§ **REQUIRED WORK**
Each entry below is to be written out exactly, and the pictures are to be left out.

________________________________________

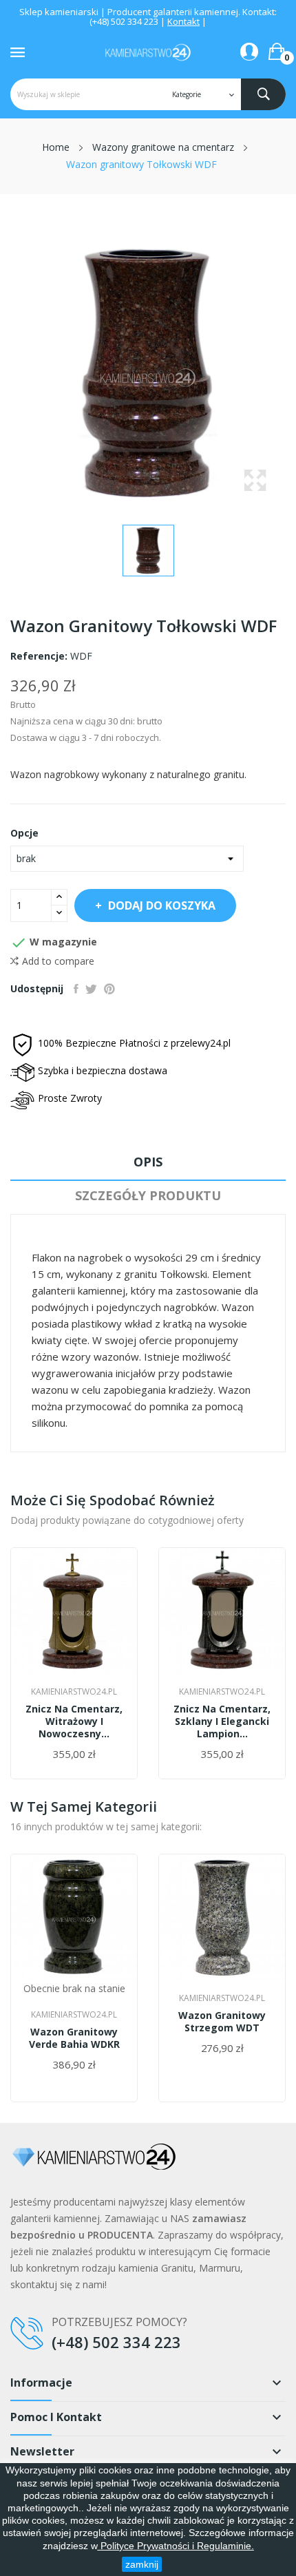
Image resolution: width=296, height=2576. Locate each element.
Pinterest (109, 988)
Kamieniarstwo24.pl (74, 1692)
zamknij (141, 2564)
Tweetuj (91, 988)
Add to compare (58, 960)
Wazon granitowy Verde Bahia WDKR (74, 2038)
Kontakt (183, 21)
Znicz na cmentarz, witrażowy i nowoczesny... (74, 1721)
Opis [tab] (148, 1161)
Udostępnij (76, 988)
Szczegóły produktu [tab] (148, 1195)
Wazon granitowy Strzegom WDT (222, 2021)
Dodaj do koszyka (161, 905)
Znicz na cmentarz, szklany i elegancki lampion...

________________________________________

§ **YOUR SOLUTION**
Image resolution: width=296, height=2576. Locate each element.
Pinterest (109, 988)
Kamieniarstwo24.pl (74, 1692)
zamknij (141, 2564)
Tweetuj (91, 988)
Add to compare (58, 960)
Wazon granitowy Verde Bahia WDKR (74, 2038)
Kontakt (183, 21)
Znicz na cmentarz, witrażowy i nowoczesny... (74, 1721)
Opis [tab] (148, 1161)
Udostępnij (76, 988)
Szczegóły produktu [tab] (148, 1195)
Wazon granitowy Strzegom WDT (222, 2021)
Dodaj do koszyka (161, 905)
Znicz na cmentarz, szklany i elegancki lampion...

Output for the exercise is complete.